Saving money in a traditional savings account isn't enough, though. You also need to be investing money.
Investing or Saving?
What's the difference between the two, and what should each be used for? Good question, I'm glad you asked!
Savings accounts are for just that – saving money. You'll earn a little bit of interest, but the basic goal is to hang onto money in one place. Maybe you have a specific savings goal in mind, or maybe you are saving in an emergency fund for an unexpected expense. Money that is in your savings account is relatively easy to get to if you need it, as it's usually kept at a financial institution.
Investing is for when you are looking to grow your money. Technically, you are saving money, but you are doing so in a way that is designed to multiply your initial investment.
Investing is done with the future in mind, whether it's for a child's college fund or your own retirement. Investing is inherently riskier than saving, but we've all heard it before: no risk, no reward.
Making wise investments now is a great way to take care of your future self. Investing can be a bit of a roller coaster, but the sooner you start investing, the longer you have to recover if things get a bit bumpy for a while.

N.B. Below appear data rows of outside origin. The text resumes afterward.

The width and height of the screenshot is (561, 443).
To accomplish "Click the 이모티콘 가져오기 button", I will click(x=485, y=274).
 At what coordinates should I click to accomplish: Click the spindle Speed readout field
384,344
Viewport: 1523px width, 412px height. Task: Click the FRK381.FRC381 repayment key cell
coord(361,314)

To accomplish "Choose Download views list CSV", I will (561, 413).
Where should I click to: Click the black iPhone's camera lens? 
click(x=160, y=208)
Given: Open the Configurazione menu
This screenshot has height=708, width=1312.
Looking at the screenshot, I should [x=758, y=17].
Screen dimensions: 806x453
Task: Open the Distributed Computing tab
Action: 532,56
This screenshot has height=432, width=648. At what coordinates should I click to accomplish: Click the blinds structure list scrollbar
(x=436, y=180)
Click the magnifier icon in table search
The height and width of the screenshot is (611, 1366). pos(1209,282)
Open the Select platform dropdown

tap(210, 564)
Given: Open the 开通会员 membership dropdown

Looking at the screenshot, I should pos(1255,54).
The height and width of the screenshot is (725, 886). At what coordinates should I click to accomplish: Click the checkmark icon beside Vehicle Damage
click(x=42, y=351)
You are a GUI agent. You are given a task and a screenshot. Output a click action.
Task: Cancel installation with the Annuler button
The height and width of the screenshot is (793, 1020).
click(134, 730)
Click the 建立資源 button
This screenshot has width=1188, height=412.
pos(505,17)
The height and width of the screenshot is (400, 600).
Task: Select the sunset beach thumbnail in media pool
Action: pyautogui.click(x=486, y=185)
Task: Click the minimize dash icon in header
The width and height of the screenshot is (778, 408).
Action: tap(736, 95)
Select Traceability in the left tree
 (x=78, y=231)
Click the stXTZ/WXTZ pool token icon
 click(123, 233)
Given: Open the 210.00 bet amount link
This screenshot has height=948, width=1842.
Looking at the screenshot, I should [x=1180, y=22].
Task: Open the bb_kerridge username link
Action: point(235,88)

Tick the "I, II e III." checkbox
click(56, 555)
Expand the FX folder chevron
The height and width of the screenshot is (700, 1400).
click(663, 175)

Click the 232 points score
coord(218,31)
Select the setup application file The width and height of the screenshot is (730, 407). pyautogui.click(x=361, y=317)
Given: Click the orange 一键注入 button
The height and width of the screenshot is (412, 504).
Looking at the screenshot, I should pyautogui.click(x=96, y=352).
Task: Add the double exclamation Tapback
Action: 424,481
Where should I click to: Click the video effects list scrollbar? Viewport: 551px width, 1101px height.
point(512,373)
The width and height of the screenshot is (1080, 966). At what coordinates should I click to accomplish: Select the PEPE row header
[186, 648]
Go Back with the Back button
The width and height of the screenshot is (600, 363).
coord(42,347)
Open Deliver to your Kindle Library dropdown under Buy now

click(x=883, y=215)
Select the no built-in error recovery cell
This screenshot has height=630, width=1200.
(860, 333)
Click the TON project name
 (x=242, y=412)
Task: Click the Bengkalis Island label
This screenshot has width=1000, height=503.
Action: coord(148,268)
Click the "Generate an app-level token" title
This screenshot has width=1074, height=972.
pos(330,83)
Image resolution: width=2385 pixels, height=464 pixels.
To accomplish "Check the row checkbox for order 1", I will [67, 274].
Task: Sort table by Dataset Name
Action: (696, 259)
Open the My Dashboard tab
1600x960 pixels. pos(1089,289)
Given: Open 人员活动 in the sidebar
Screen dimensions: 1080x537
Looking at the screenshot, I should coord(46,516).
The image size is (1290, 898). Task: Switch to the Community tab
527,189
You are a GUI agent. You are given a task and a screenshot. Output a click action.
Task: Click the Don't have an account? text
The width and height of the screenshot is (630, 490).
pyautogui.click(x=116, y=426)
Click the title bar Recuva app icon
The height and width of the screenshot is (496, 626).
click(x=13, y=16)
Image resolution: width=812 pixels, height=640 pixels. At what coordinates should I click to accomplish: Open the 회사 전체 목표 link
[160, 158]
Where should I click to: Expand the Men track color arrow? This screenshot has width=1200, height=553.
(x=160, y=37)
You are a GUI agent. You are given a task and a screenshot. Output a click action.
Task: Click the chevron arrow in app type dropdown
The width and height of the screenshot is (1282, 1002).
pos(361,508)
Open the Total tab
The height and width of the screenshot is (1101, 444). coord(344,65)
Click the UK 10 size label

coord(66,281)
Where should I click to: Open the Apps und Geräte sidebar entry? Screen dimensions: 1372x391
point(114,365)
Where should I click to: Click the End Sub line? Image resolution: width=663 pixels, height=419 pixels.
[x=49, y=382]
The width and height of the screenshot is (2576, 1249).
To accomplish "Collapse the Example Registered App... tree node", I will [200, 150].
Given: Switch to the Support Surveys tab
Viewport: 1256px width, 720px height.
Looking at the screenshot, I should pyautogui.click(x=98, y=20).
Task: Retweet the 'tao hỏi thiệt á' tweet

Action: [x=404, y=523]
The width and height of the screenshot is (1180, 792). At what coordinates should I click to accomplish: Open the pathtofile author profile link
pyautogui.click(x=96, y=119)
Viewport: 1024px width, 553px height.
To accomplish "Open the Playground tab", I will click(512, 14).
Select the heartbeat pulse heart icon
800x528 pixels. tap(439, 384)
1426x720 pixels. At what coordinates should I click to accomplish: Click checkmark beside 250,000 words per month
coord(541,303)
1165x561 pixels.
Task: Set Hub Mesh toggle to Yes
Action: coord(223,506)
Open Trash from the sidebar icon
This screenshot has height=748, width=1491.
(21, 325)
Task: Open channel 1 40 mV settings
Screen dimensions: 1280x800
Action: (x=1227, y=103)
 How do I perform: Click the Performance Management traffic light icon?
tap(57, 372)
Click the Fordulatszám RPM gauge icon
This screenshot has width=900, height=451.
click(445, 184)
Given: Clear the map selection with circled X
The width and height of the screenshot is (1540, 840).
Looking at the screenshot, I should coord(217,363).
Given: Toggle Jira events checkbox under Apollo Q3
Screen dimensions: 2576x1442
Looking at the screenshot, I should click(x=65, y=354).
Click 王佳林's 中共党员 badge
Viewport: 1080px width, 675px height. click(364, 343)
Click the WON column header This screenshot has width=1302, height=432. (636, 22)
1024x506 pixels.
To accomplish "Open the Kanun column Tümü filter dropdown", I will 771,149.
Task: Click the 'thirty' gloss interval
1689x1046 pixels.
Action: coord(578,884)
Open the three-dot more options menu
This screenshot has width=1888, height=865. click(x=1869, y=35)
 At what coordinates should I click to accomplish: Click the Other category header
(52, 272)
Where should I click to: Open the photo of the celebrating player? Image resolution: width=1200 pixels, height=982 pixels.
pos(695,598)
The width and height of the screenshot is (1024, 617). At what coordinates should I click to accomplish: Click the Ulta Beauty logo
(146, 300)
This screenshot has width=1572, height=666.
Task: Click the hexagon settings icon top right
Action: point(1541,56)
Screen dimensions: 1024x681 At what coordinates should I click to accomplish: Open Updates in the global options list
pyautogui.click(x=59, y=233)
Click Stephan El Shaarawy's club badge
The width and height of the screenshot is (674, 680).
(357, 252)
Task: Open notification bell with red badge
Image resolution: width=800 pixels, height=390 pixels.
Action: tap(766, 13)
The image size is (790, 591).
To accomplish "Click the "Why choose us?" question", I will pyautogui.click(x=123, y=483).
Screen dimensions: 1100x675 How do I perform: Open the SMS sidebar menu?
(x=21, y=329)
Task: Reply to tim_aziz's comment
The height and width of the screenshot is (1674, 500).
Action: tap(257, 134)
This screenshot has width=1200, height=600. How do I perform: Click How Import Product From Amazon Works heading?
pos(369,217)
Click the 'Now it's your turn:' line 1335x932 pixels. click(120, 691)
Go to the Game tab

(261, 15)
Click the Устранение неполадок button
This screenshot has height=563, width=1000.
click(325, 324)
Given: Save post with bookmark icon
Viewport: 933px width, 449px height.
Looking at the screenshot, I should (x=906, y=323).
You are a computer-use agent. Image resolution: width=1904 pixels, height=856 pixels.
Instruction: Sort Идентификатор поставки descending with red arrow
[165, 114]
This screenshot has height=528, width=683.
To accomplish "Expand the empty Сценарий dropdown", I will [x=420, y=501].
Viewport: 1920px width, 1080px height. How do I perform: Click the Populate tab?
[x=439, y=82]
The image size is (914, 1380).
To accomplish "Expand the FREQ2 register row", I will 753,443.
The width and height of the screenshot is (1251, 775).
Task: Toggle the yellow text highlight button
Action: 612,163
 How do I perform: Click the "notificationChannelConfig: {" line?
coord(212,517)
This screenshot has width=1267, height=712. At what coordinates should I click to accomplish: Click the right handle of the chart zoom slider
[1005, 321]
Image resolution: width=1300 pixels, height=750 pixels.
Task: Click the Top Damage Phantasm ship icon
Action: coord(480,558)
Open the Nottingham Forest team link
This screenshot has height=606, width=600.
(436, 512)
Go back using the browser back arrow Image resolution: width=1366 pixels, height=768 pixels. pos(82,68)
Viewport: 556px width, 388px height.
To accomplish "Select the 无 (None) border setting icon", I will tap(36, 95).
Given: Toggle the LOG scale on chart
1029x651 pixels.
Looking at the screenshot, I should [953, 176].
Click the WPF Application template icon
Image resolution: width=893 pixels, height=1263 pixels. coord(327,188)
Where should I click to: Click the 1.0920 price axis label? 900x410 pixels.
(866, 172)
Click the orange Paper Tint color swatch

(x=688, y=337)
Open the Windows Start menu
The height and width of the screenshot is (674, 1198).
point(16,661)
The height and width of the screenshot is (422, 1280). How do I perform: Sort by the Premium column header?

Regular savings accounts are designed to be a safe place for you to hang onto money. Investing is for seeing higher returns on your money long term. Unfortunately, the uncertainty over Social Security funding in the future means that it's a good idea to actively pursue ways now to take care of yourself during retirement. Beginning to invest as early as possible is a great place to start.
How to Invest in Stocks
Investing can seem pretty technical from the outside looking in, and that can be extremely intimidating. Fear not, however – getting started with your first investment isn't as scary as it may seem, and you don't have to be an expert to do so!
First things first, you will need to decide on an approach. You can turn to a brokerage, use a robo advisor, or manage your investments yourself. If you are just getting started, a robo advisor is a great place to start as they often have lower minimum investment requirements, as well as lower fees than using a brokerage. Unless you are incredibly comfortable with the world of investing, managing your own funds probably isn't the best approach as a beginner.
Next, you'll actually open your investment account and make your initial deposit. If you've chosen to use a brokerage or robo advisor, do some research and find a good match for you and your investment goals. Be sure to set up automatic transfers while you are at it so you can continue investing more money on a regular basis, just like you would continue adding money to your savings account regularly.
Once there's money deposited in your investment account, it's time to actually start investing! A robo advisor will do the work for you here, based on what you tell it your goals are when you open your account.
Remember to diversify your investments by choosing various different assets. The four most popular investment options are stocks, bonds, mutual funds, and Exchange-Traded Funds (or ETFs). Remember you don't have to have thousands of dollars to get started investing – even investing a few hundred dollars is a great start.
3 Stocks to Invest In
Feeling empowered and ready to start investing? With so many kinds of stocks available, it can be hard to know where to start. Here are three types of stocks to consider for your first investment.
Made up of several types of investments that have something in common, mutual funds are an easy way to diversify your investment without having to invest in stocks one at a time. Index funds are an especially great place to start as a beginner.
Buying individual stocks requires quite a bit of hands on research and attentiveness. If you find the stock market fascinating and feel pretty comfortable navigating it, this might be up your alley, but it should be reserved for just a small portion of your investment portfolio.
Exchange-Traded Funds (ETFs)
ETFs are similar to a mutual fund in that you are able to easily diversify your investment with them, but you are able to purchase ETFs for a share price and trade them like a stock. This is good news for investors who are looking to avoid the often higher minimum investment required by mutual funds.